Will my child need surgery?
Rhabdomyosarcoma may require surgery for the initial biopsy, removal of all tumor tissue in the primary location and (sometimes) resection in areas where it has spread. Sometimes the tumor is removed after treatment with chemotherapy and/or radiation. In some cases, the tumor cannot be removed. In these rare cases, it is treated with radiation and chemotherapy.
Will my child need chemotherapy? If so, how is it given?
Chemotherapy, before and after surgery, is a critical part of the comprehensive and multidimensional treatment of rhabdomyosarcoma. It is sometimes given before surgery in order to shrink the tumor, which can make surgical removal easier to accomplish. Chemotherapy is also given after surgery, even if there is no other evidence of tumor left behind. This is done because we know that microscope amounts of rhabdomyosarcoma remain after surgery. Chemotherapy is used to eradicate these cells to minimize the chance that the cancer will come back at other sites. Chemotherapy for rhabdomyosarcoma is nearly always given intravenously (IV) through a catheter called a "central line." It is usually given over a period of two to five days in the hospital. Each of these “cycles” of chemotherapy is given every two to three weeks. Usually, about 14 cycles of chemotherapy are used.
Will my child need radiation treatment?
Radiation is often given to sites where the rhabdomyosarcoma is visible. In situations where surgery cannot be used, radiation treatments can effectively control the tumor and prevent the cancer from growing. In some cases, radiation therapy is used after a primary tumor is removed in an effort to get rid of any cancer cells that might have been on the “margin” or edge of the tumor removal site.
How long will treatment take? How long will my child be in the hospital?
Chemotherapy for rhabdomyosarcoma is usually given in cycles, with each cycle covering a period of 2 to 5 days in the hospital. A new cycle is given approximately every three weeks. For most of the time between cycles, patients only return to clinic for a check-up once per week. The number of cycles varies, depending on the stage and group number; the total duration of chemotherapy can be from 12 to 45 weeks. At some stage before or during the treatment, surgery is often performed to remove the visible tumor. The recovery period in the hospital varies from patient to patient, lasting from several days to one to two weeks. Radiation therapy, if needed, is given five days per week for four to six weeks. It is administered in the outpatient treatment center. Chemotherapy is often modified or delayed during surgery or radiation therapy.
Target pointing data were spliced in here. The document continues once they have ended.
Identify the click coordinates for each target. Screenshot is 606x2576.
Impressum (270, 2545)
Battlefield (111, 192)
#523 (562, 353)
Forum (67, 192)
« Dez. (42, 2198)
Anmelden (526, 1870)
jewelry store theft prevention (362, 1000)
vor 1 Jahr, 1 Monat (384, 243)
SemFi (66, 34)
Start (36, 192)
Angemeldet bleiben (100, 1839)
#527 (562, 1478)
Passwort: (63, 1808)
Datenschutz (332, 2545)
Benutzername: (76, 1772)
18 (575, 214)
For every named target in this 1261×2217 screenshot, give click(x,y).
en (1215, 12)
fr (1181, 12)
What are the side effects of treatment?
Chemotherapy drugs not only attack the cancer cells, they can injure normal tissue and blood-forming cells. For this reason, your child may experience some of the common side effects of chemotherapy including low blood counts (causing anemia), nausea, vomiting, hair loss, mouth sores, irregular periods (girls) and inability to produce sperm (boys). Radiation therapy may put children at a risk of developing a second malignant tumor later in life. Your treatment team will do everything they can to reduce or prevent side effects of treatment.
Does treatment cause infertility?
Patients and their parents should talk to their doctor about the reproductive risks associated with cancer treatment. In certain situations, there are options available to try to preserve fertility, such as with sperm banking. These programs are available at Comer Children’s.